Balance Sheet – Knowing the Basics of Liabilities

Aug 15, 2018 | News, SJCC

Executive Summary: The balance sheet says a great deal about a company. If you’re a business owner you better know how to read your own, as well as that of your clients and subcontractors. This week we discuss the Liabilities section.

Just the basics. My recent article introduced the balance sheet. The balance sheet is one of the three most important and common financial reports (the income statement and the cash flow statement being the other two). Know the basics of the balance sheet.

Here’s the balance sheet in one simple mathematical equation:

Owner’s equity = Assets – Liabilities

And, the variables defined:

  • Assets – things of value like cash and equipment.
  • Liabilities – things you owe money on like loans or supplier invoices.
  • Owner’s equity – this is also known as member equity, equity, and net worth.

The second section in any balance sheet will be the Liabilities section. This is the section which represents money that is due and owing to someone other than you (the Assets section was money coming in to your company, or, in other words, money owed to you).

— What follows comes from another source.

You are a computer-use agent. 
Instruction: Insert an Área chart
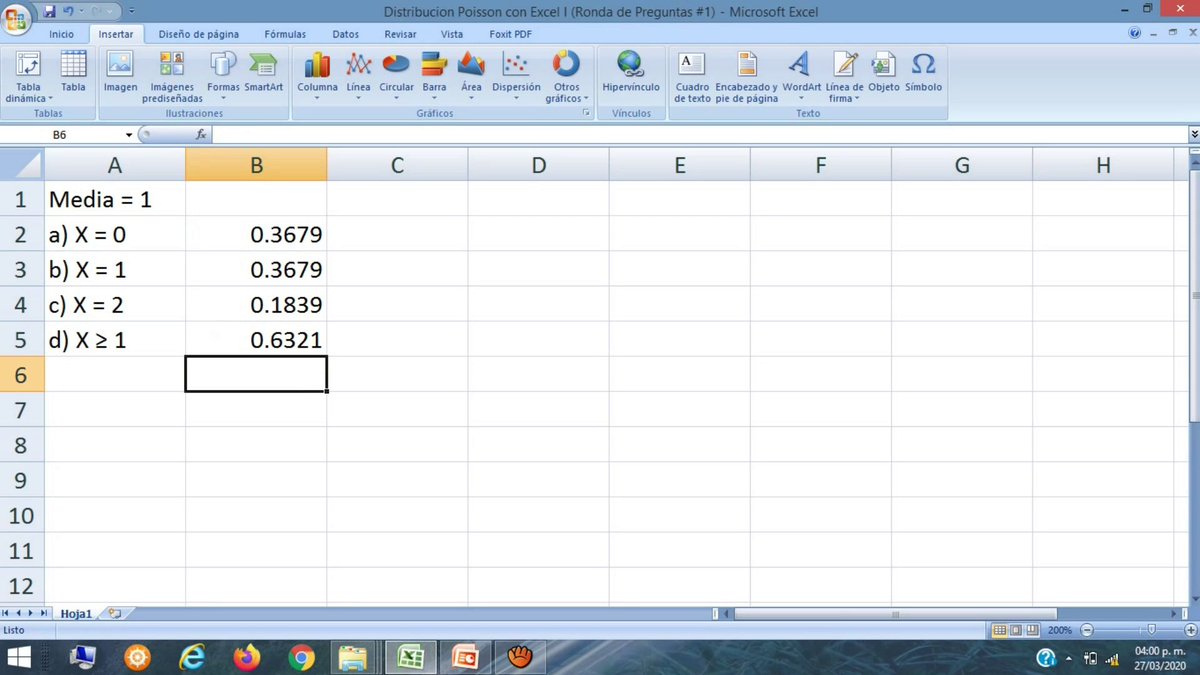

The balance sheet should be of interest to you, if for no other reason than the users of this document make financial decisions on your behalf based upon it. I’m talking about your banker, your surety agent, your clients, and maybe even your suppliers/subcontractors.

Liabilities. The scenario on the Liabilities side of the balance sheet is very similar to the Assets section, in that Current Liabilities are those due within the next 12 months (recall that Current Assets were monies coming in to you in the next 12 months). All the other liabilities outside of, and below, this section are due later than the immediate 12 months.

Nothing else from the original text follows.